Я промолчала. Иногда Людовика посещали очень странные мысли. Понемногу я привыкла к его своеобразному мышлению.
– Согласно моей теории, судьба, точнее рок, возносит некоторых мужчин на те высоты, для которых они не были предназначены от рождения. И такие мужчины несут на себе печать проклятия, поскольку не могут выполнить предназначение, случайно взваленное на них. На самом деле, когда такое происходит, имеет место настоящая трагедия. Трагедия, достойная пера великого Расина.
Я вздохнула.
– Что же, может быть, вы и правы. Но прошу вас оставить мой чеснок в покое. Что касается наших судеб, вашей и моей, то мы должны просто изо дня в день делать то, что можем и умеем, делать как можно лучше и поменьше думать о трагедиях. Мерси всегда советует мне стараться видеть во всем приятную сторону.

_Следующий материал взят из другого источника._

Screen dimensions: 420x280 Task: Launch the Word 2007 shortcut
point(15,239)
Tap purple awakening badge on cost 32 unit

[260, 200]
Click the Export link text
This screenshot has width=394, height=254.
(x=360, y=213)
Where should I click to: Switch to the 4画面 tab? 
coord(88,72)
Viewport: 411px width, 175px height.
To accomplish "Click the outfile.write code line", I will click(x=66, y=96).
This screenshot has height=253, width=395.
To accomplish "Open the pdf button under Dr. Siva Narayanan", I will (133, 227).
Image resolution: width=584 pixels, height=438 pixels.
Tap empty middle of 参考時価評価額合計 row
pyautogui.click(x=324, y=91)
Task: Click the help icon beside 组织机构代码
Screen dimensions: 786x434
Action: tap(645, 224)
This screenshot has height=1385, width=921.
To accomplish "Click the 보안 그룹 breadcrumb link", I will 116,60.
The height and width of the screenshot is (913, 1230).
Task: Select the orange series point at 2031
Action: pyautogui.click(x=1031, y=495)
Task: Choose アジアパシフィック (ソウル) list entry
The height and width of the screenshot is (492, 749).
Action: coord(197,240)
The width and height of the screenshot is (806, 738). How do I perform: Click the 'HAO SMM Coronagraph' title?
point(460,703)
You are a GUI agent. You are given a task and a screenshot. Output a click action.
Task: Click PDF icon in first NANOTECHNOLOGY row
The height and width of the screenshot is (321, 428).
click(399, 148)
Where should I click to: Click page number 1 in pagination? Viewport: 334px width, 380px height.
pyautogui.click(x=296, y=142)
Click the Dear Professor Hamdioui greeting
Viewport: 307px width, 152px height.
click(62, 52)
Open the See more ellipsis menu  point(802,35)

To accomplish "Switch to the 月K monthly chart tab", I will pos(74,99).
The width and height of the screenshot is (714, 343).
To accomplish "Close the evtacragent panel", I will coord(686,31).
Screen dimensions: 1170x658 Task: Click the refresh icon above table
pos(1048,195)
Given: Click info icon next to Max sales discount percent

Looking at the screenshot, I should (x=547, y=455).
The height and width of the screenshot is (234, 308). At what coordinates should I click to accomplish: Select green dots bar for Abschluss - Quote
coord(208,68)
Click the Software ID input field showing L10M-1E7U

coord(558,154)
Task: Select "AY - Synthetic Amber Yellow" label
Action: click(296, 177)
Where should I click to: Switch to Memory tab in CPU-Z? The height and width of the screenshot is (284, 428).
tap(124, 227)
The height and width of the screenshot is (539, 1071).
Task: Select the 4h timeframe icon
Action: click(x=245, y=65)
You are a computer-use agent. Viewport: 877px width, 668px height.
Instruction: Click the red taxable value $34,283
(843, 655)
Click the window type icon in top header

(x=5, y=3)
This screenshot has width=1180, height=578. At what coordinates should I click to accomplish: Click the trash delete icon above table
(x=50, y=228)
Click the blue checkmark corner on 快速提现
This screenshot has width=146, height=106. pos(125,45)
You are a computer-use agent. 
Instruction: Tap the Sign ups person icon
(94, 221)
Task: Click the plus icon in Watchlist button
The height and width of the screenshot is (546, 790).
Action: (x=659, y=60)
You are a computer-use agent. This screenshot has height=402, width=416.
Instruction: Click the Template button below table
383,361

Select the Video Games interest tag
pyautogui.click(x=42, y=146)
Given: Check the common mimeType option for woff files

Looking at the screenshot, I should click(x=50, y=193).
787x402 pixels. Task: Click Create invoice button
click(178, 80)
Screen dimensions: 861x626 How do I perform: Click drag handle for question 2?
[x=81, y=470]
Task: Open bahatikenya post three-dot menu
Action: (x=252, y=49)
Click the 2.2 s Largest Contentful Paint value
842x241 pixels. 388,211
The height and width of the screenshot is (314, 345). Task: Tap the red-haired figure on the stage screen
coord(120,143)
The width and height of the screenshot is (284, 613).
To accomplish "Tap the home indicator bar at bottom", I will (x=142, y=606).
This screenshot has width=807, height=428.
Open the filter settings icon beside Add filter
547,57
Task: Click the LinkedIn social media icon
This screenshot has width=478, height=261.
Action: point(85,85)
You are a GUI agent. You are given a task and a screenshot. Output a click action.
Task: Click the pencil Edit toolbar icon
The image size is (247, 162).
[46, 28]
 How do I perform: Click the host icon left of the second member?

– Мерси считает вас простушкой.
На это мне было нечего сказать. Граф Мерси, который частенько выказывал мне свое доброе расположение и симпатию, когда другие вели себя грубо и оскорбительно, несомненно, считал меня намного умнее и проницательнее Людовика. И намного мужественнее, если на то пошло.
– Мы с графом находим общий язык, и этого довольно, – ответила я и не стала более развивать эту тему.
Высокопарные умствования Людовика часто представляются мне утомительными и скучными. Он не справляется с обязанностями короля и знает это. Но вместо того чтобы попытаться исправиться, лишь выискивает себе оправдания.
Ах, если бы только он послушался доброго совета!
1 апреля 1779 года.
Генерал Кроттендорф снова запаздывает, и я больше не чувствую запаха чеснока. Поэтому думаю, что снова беременна. По утрам меня тошнит. Я уже заранее страшусь предстоящей боли и взяла с Людовика обещание вновь пригласить доктора Сандерсена, а также повивальную бабку, которую привела тогда Софи, или другую, но столь же хорошую.
Мы решили выждать некоторое время, прежде чем объявить о моей беременности, как уже проделали это в случае с Муслин. Скорее всего, по расчетам Людовика, это будет удобнее огласить в следующем месяце. Я с нетерпением жду возможности написать обо всем матушке. Ах, если бы я могла поговорить с ней с глазу на глаз!
Людовик шутит, что своего первенца мы должны непременно назвать Чеснок.